The 2017 study published in the Journal of the American Medical Association found “CTE in 99 percent of brains obtained from National Football League (NFL) players, as well at 91 percent of college football players and 21 percent of high school football players.
“Of the 202 brains studied, the group diagnosed 177 with CTE, including 110 of 111 from the NFL players (99 percent); 7 of 8 from the Canadian Football League (88 percent); 9 of 14 semi-professional players (64 percent); 48 of 53 college players (91 percent), and 3 of 14 high school players (21 percent).”
After he took his life while serving time for murder, former New England Patriots tight end Aaron Hernandez was found to have one of the most severe cases of CTE.
“While the outside of Hernandez’s brain appeared normal, the inside showed evidence of previous small hemorrhages, which experts associate with head impacts. Other parts of his brain had begin to shrink and show holes in the membrane.”
“Individuals with similar gross findings at autopsy were at least 46 years old at the time of death,”
Improving Diagnosis and Early Symptoms
Diagnosing head injuries early is critical. The University of Calgary is developing a portable brain-imaging system. “Scientist Jeff Dunn, PhD and his team developed a portable imaging system that uses light to detect and monitor damage in the brain from concussion. Researchers and doctors will be using the technology in an upcoming study at the Alberta Children’s Hospital.”
“The device, a Near-Infrared Spectroscopy (fNIRS), measures communication in the brain by measuring oxygen levels. When the brain is working well, major regions on each side of the brain are communicating and so have similar patterns of blood flow and oxygen levels in blood. Researchers measure the changes in blood oxygen levels as a marker of brain function. Results show these patterns change after concussion.”
Brian Still, an English professor at Texas Tech University recently created a rapid eye movement test called EyeGuide Focus that has since attracted attention from the NFL.

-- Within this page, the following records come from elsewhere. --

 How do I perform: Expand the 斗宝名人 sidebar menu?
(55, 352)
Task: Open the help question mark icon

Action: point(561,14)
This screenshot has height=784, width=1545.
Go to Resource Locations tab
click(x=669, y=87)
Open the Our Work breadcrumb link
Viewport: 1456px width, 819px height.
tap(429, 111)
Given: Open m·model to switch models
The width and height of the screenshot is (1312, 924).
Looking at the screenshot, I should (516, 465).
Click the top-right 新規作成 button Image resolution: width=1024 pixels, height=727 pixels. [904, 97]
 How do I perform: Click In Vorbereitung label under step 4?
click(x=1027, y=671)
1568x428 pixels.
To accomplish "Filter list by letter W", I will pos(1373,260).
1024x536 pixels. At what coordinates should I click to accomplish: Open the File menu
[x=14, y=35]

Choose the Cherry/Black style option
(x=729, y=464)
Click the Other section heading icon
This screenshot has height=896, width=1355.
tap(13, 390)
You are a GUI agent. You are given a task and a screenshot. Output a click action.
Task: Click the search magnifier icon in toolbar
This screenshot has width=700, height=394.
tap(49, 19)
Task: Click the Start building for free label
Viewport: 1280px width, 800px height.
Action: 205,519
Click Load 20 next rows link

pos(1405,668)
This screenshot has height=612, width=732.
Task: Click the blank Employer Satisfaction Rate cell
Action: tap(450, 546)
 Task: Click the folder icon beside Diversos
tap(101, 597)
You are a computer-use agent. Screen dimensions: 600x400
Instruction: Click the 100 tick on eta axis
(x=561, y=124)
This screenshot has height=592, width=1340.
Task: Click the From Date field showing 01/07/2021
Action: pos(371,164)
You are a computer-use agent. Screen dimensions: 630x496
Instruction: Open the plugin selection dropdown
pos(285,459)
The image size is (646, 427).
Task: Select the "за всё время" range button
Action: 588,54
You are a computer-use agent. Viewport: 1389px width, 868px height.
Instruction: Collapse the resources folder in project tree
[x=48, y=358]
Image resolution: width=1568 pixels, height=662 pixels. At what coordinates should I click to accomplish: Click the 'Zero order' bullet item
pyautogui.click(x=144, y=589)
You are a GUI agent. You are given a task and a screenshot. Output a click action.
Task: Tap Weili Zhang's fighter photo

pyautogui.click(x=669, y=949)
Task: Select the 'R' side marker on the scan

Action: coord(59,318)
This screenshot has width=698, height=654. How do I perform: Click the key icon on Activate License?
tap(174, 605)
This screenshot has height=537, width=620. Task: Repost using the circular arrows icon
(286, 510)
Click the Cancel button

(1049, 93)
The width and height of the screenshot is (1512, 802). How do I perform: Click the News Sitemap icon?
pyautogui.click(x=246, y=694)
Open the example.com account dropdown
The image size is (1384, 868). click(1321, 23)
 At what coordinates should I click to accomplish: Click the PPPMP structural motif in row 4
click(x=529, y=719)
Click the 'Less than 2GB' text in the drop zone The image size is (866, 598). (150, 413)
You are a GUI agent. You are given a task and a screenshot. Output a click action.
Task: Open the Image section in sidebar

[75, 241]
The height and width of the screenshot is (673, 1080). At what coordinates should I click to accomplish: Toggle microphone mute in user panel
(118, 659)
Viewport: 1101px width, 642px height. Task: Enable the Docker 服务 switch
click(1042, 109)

“A proprietary hardware and software platform that allows professionals to easily administer a simple, 10-second test to check for potential neurological impairment.”
“That company is EyeGuide, whose product, Focus, promises a rapid eye movement test that is already used by 30 sports organizations across the U.S.”
Dr. Jamshid Ghajar, PhD at Stanford University created a 60 second concussion evaluation done through a VR headset, EYE-SYNC. These innovations could help diagnose early signs of brain trauma.
After Stanford researchers developed Sync Think’s EYE-SYNC the Golden State Warriors jumped on board.
“EYE-SYNC provides the Warriors an on-court, 60-second objective concussion evaluation. It’s done through a VR headset and uses eye-tracking technology. The tech tests ocular-motor synchronization deficits along with other key factors relating to brain health. It's swift detection will allow players who exit the game for tests to miss little-to-no time.”
Technology Measures Head Impacts
Neurosurgeons Vincent Miele and Julian Baile at West Virginia University studied video analysis of professional boxing matches and came up with a unique mouthguard solution.
“The product of their work has been spun off into Prevent Biometrics’ intelligent mouthguard that uses a flex circuit embedded with four accelerometers, each producing three channels of data, and an advanced algorithm that triangulates those 12 points to measure head impacts in real-time.”
“When certain threshold are crossed, the mouthguard lights up red and the bluetooth technology alerts coaches and trainers on the sideline, so they an evaluate for a concussion or impairment.”
“The mouthguard was originally designed for boxing, where fighters don’t wear helmets the way football players do. But in many cases helmet-based systems aren’t reliable because the headwear moves too much.”